* WORK TASK *
The required answer is each line in the entries below where "computer" occurs.

---------- RECORDS ----------

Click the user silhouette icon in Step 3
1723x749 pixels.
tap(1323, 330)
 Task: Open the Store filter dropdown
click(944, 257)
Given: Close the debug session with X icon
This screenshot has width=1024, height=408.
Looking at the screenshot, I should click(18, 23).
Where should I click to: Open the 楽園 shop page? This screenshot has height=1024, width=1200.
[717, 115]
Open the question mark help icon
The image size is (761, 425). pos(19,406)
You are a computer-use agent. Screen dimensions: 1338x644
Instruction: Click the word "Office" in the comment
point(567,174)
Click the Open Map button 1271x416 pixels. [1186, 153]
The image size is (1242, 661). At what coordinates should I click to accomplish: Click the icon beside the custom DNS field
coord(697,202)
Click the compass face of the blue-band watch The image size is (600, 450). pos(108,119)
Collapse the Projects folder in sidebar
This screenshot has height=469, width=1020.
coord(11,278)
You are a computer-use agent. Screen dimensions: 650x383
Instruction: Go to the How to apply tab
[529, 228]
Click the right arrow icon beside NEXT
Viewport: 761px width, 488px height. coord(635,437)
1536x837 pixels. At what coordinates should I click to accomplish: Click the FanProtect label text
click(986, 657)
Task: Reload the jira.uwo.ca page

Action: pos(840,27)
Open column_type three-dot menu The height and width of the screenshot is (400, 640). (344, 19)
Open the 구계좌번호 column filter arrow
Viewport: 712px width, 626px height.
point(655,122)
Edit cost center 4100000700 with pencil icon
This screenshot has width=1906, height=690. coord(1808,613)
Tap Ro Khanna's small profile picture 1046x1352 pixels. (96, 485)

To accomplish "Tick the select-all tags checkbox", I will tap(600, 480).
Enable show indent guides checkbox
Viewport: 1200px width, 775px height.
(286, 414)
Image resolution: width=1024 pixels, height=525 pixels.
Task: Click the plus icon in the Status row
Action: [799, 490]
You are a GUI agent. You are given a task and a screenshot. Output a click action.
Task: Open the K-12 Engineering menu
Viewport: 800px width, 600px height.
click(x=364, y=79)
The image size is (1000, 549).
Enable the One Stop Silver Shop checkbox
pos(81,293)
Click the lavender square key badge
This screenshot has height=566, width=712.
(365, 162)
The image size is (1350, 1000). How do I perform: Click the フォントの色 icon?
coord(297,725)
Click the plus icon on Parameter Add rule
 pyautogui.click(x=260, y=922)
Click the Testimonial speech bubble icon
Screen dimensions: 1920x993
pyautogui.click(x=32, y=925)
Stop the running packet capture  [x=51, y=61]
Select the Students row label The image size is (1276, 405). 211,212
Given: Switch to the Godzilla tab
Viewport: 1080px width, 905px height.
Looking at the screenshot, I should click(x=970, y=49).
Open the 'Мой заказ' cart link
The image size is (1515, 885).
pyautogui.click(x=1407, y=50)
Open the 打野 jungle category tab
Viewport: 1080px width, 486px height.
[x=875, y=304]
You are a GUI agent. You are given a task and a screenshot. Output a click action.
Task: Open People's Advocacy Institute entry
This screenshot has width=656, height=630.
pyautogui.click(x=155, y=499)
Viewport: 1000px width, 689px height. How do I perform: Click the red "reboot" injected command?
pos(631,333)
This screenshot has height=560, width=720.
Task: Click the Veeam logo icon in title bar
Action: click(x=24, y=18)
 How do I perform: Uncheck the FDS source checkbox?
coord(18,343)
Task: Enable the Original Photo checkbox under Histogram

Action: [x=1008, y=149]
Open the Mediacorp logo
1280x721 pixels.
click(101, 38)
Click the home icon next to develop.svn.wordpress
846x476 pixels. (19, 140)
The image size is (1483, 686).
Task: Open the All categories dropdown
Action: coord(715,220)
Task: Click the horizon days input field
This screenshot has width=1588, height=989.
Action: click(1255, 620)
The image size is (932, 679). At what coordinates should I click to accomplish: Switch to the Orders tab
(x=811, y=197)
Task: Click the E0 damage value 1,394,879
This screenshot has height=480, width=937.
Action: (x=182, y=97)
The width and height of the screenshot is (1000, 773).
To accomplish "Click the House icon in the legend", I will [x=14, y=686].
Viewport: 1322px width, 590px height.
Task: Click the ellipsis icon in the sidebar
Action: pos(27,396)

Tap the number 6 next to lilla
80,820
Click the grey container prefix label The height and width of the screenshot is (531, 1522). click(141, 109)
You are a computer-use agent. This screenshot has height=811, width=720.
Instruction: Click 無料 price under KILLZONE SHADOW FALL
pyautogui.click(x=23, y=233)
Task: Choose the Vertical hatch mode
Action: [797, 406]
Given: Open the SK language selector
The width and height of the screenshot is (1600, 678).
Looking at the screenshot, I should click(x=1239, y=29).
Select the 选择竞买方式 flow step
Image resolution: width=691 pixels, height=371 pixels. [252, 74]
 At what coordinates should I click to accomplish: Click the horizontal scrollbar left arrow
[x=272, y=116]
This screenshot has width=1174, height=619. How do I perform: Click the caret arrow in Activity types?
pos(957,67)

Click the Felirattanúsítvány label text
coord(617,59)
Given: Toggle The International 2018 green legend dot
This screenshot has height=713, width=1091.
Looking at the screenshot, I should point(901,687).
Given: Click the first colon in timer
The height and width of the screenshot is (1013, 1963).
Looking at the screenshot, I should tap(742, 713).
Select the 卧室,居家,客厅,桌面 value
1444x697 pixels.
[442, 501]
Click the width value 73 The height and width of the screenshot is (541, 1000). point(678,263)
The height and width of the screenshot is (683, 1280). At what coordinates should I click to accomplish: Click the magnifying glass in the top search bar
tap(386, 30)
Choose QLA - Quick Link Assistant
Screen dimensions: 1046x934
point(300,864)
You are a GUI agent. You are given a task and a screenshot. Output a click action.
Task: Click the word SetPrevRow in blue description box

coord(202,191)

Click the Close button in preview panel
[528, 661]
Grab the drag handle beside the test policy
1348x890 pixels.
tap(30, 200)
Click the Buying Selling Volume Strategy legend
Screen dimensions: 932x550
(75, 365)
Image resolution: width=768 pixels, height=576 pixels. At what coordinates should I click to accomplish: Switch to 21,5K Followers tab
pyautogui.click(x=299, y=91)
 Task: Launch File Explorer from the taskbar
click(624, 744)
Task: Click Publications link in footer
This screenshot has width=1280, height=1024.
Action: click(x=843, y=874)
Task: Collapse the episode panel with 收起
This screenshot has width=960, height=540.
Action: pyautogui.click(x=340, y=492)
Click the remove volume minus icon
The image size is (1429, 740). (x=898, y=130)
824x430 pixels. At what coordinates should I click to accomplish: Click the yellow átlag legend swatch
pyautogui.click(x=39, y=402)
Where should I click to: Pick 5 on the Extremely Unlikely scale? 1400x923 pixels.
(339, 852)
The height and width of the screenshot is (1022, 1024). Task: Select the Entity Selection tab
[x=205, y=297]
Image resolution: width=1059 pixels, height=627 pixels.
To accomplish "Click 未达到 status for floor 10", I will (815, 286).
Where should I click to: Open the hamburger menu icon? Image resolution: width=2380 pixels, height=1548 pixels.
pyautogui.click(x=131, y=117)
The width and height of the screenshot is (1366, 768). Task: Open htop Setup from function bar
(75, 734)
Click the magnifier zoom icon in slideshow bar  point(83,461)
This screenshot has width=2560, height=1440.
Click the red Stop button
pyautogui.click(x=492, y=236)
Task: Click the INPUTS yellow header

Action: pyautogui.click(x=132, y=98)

----------

* OUTPUT OF THE TASK *
You are a computer-use agent. Screen dimensions: 1338x644
You are a computer-use agent. Screen dimensions: 650x383
You are a computer-use agent. This screenshot has height=811, width=720.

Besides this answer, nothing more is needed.